Exercise
Can you render the lines from the one with "The width and height of the screenshot is (670, 449)." up to and including the one with "pos(484,13)" as a Markdown table with columns Row and Line, skipping blank lines and leaving out the pictures?

Material for this task
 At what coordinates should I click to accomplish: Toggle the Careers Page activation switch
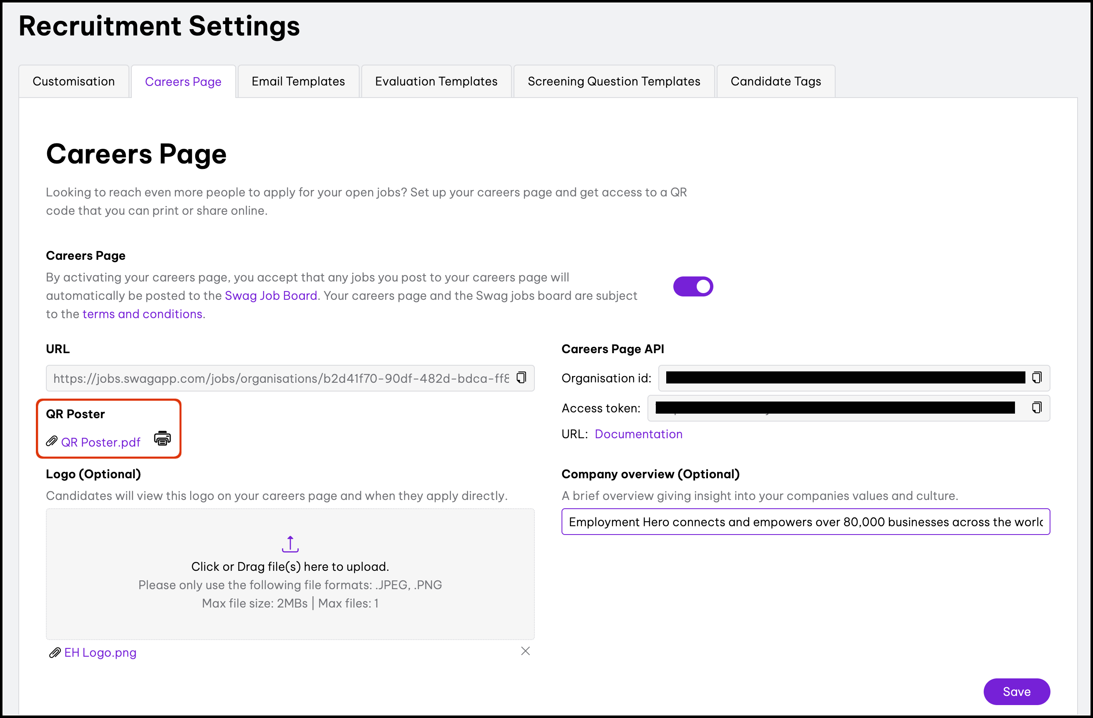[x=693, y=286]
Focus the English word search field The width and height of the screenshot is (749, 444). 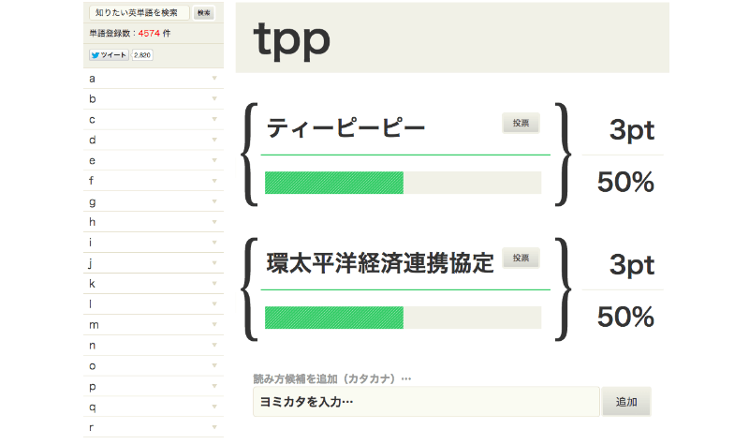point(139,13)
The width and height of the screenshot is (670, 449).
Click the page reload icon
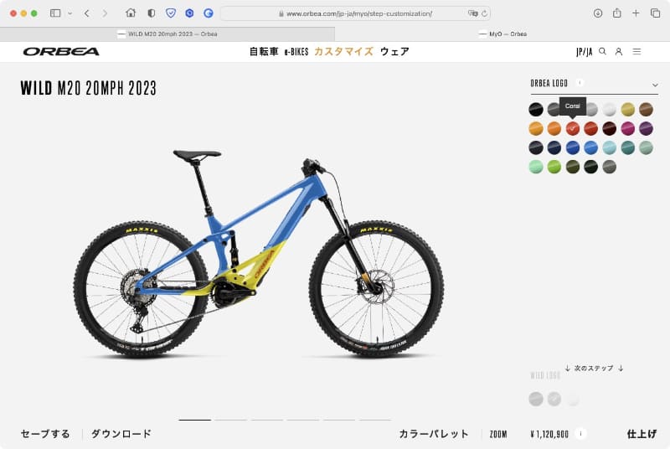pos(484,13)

* * *

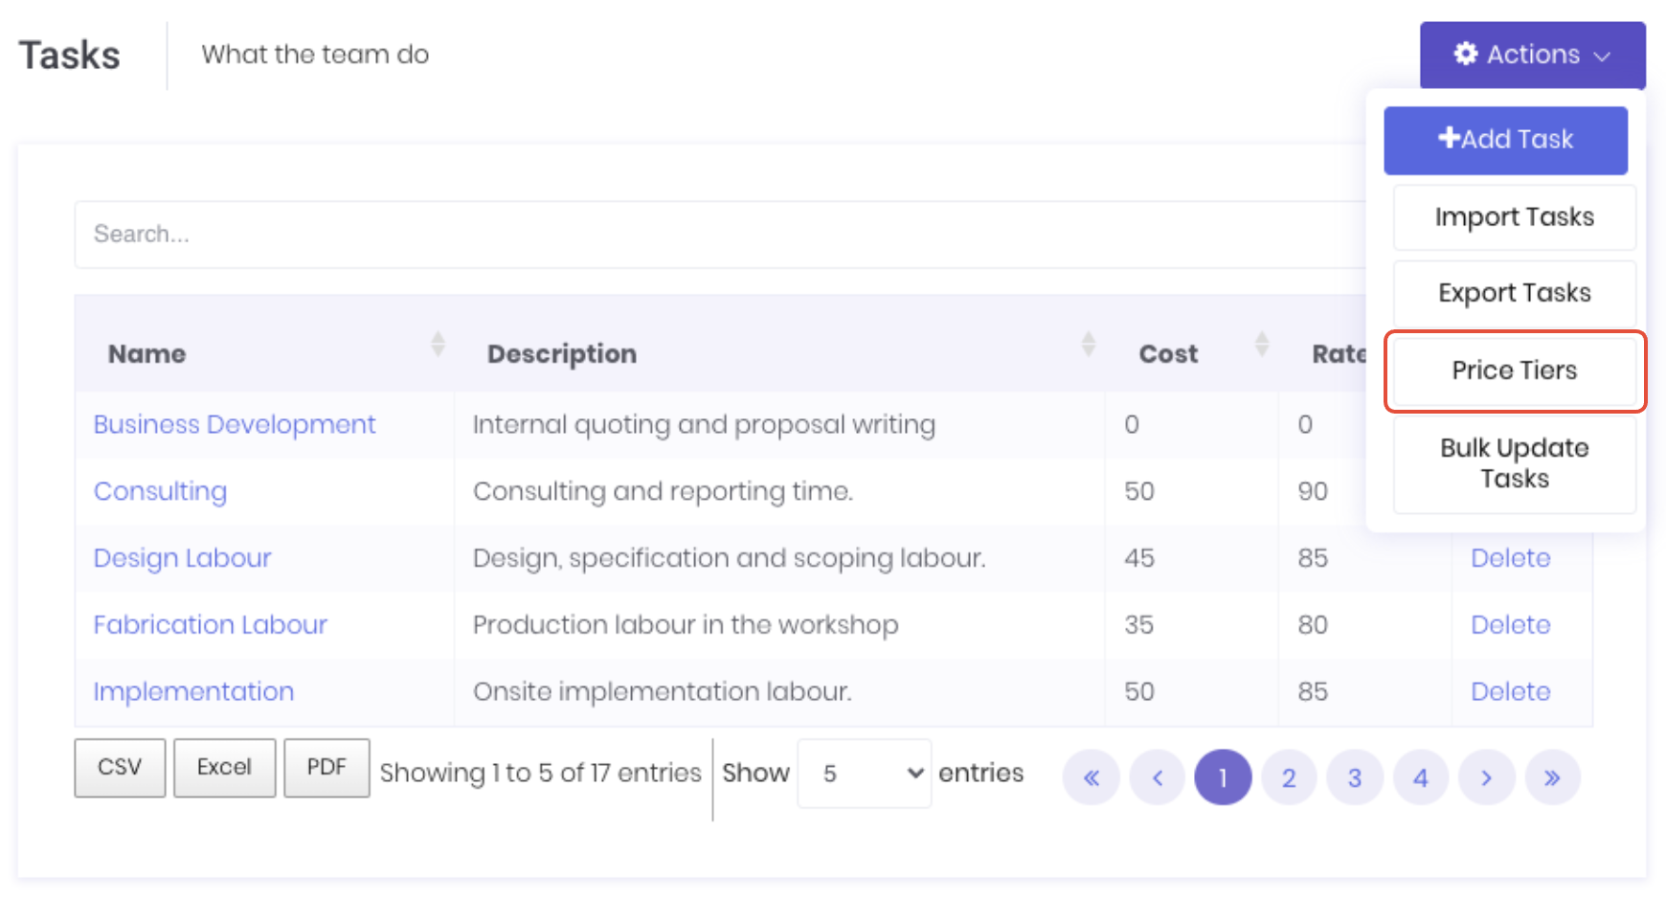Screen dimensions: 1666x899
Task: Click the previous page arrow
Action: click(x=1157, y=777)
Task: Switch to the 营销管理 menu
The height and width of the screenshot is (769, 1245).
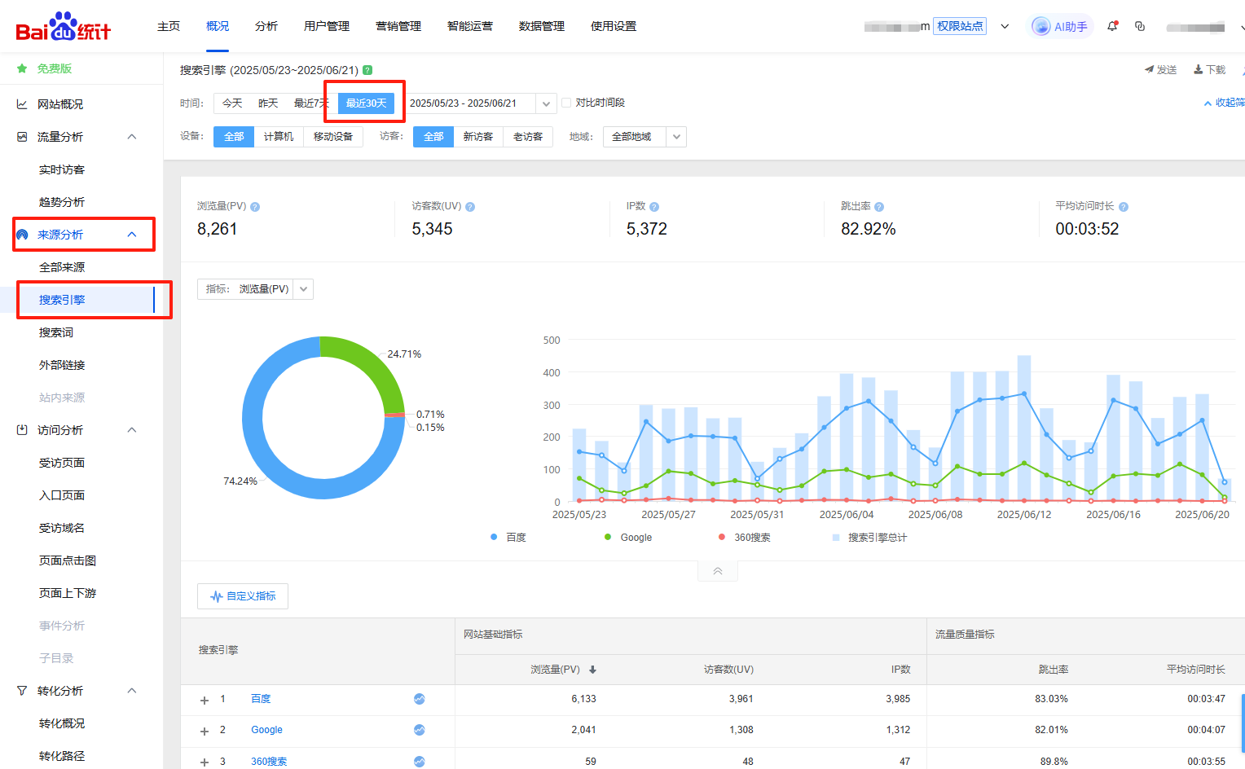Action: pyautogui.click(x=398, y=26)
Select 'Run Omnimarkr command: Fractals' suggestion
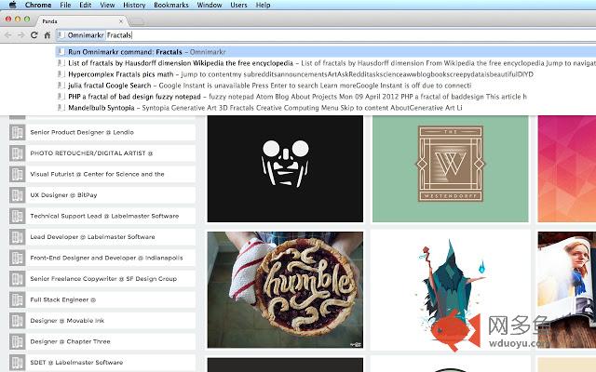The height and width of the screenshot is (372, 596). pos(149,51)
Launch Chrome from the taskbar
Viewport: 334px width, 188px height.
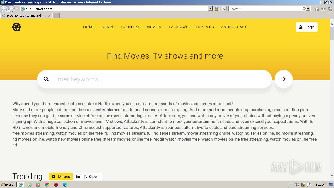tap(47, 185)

==

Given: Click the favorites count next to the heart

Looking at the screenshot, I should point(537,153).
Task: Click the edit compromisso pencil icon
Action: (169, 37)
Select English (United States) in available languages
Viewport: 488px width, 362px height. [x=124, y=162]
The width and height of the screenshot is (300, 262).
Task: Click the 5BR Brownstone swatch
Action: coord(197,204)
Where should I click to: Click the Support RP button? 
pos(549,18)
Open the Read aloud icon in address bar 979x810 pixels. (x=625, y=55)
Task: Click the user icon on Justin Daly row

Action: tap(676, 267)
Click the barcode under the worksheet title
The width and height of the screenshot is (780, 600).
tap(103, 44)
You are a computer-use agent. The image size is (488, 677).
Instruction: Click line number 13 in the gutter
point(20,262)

Output of the exercise
| Row | Line |
|---|---|
| 1 | The width and height of the screenshot is (670, 449). |
| 2 | Click the page reload icon |
| 3 | pos(484,13) |